When the string "Toggle" occurs in a line of the listing below, return that line.

---*---

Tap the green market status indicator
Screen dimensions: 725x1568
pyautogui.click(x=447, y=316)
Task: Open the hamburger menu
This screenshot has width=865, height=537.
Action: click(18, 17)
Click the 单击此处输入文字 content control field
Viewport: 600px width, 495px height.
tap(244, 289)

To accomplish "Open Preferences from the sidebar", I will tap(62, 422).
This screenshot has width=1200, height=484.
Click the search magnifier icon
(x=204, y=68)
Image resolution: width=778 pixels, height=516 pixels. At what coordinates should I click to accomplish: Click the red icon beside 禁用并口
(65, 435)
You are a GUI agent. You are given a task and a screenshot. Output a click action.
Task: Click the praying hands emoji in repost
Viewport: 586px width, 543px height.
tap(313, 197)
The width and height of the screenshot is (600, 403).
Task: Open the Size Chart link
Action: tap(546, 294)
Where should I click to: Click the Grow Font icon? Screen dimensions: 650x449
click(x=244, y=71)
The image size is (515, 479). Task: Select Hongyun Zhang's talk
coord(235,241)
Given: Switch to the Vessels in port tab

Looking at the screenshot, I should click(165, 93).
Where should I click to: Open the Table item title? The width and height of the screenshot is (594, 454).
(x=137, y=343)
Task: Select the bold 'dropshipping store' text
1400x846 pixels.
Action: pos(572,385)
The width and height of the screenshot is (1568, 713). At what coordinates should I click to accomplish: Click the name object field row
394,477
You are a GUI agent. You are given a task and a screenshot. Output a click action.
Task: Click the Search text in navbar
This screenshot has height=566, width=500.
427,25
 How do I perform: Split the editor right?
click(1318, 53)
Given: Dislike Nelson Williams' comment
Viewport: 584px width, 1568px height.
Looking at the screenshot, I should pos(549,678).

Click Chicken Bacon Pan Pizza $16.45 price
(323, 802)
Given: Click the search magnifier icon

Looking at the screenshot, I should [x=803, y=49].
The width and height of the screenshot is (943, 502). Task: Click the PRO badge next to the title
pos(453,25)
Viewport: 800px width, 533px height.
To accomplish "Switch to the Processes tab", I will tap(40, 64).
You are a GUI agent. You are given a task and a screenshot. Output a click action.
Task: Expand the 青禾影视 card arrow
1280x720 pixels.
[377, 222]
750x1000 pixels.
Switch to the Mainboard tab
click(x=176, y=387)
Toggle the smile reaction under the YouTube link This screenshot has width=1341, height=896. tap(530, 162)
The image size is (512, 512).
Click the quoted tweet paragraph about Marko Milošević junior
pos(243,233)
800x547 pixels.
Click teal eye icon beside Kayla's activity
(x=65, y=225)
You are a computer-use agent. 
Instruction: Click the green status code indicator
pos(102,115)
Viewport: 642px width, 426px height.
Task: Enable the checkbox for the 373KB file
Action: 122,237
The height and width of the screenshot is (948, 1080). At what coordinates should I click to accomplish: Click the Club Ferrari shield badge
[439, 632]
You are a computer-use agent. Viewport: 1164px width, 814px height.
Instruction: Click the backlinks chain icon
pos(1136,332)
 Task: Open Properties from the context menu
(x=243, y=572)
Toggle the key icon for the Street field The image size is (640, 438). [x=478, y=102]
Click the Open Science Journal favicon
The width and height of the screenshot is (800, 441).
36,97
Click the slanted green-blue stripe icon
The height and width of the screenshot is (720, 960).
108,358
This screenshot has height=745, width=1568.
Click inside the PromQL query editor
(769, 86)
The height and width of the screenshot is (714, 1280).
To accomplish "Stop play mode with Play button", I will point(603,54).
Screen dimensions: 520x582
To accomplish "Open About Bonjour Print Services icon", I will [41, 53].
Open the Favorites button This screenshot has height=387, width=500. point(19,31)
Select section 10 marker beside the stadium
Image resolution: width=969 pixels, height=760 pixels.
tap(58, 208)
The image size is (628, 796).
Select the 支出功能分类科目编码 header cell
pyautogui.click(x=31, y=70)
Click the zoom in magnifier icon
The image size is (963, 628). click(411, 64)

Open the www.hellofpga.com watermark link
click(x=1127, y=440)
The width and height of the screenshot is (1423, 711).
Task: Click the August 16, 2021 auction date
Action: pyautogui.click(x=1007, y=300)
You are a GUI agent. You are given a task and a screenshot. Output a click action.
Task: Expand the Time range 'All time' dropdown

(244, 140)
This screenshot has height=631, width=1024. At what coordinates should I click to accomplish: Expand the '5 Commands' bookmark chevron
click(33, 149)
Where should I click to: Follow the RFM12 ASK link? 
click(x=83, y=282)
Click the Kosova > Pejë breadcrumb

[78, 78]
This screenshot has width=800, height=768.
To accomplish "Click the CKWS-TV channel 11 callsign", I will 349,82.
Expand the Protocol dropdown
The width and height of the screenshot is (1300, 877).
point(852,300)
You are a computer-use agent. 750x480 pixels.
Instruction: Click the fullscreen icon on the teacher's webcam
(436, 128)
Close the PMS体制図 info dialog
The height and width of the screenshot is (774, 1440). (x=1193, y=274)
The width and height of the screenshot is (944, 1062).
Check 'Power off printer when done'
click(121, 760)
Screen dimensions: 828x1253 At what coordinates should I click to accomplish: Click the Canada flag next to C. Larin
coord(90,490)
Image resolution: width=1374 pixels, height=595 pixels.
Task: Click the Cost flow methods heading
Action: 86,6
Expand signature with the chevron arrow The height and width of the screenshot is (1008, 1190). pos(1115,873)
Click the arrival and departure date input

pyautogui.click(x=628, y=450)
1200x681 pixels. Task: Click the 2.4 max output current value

---*---

• [Solved problem]
Toggle the smile reaction under the YouTube link This screenshot has width=1341, height=896. tap(530, 162)
Toggle the key icon for the Street field The image size is (640, 438). [x=478, y=102]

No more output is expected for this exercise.